(1.) The appellants are plaintiffs whose plaint was returned on 5 May 1939 for presentation to the proper Court on the ground that the Subordinate Judge of Saran in whose Court the suit had been instituted had no territorial jurisdiction to entertain it. The correctness of that order is the only point for consideration in the appeal. The facts leading up to the suit are that the plaintiffs along with the pro forma defendants are residents in the district of Saran carrying on cloth business in the town of Chapra and that they had transactions with the defendants first party who reside and ordinarily do business in Bombay. The plaintiffs and the defendants first party executed in 1935 a simple mortgage bond hypothecating some immovable properties in the district of Saran for the payment of debts due from them to the defendants first party.
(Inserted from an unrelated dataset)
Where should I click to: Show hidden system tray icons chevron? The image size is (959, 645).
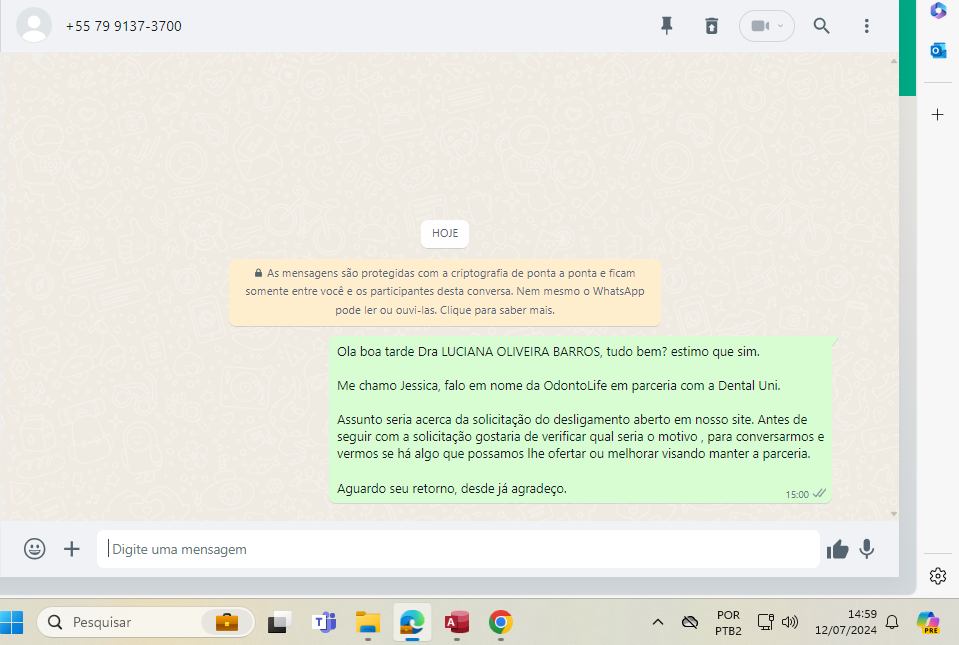(x=658, y=622)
Thereafter the defendants first party brought a mortgage suit on the original side of the High Court at Bombay, obtained a preliminary decree ex parte and through their attorneys sent to the plaintiffs a notice which the latter received on 15 March 1939 intimating that the High Court at Bombay would be moved on 21 March 1939 for certain reliefs in the matter of sale of the mortgaged properties.
(2.) The plaintiffs filed the present suit on 17 March 1939. The prayer is for a declaration that the decree obtained at Bombay is illegal, fraudulent and a nullity and is liable to be set aside and for an order to set aside the decree. There was also a prayer for interim injunction, but that has been disallowed by the Court below and is not pressed for in this appeal. It is contended that the Bombay High Court had no territorial jurisdiction and therefore the decree obtained there is a nullity. The contention was based on the fact that the present plaintiffs, defendants of the mortgage suit, did not reside in Bombay, nor according to them did the cause of action wholly or in part arise in Bombay. The suit being on a mortgage should, it is said! have been instituted in the Court having territorial jurisdiction in the place where the mortgaged property is situated.
(3.) These matters are not sufficient to give a cause of action for a suit instituted in Chapra unless some event taking place within that district is a part of the cause of action. As for the question whether the Bombay High Court had territorial jurisdiction, that is not a matter which pan be canvassed here except in a suit which the Court has jurisdiction to entertain. Therefore the point for decision here is not whether the Bombay High Court had territorial jurisdiction over the previous suit, but whether the plaintiffs have set up a cause of action entitling them to sue in Chapra; and it is argued that they have such a cause of action arising out of two matters, first, that as stated in para. 5 of their plaint the plaintiffs received a notice on 15 March 1939 from the attorneys of the first party defendants; secondly, that the decree was obtained by fraudulent suppression of summons and this must be considered to be done in Chapra because the summons if it had been duly served ought to have been served in Chapra.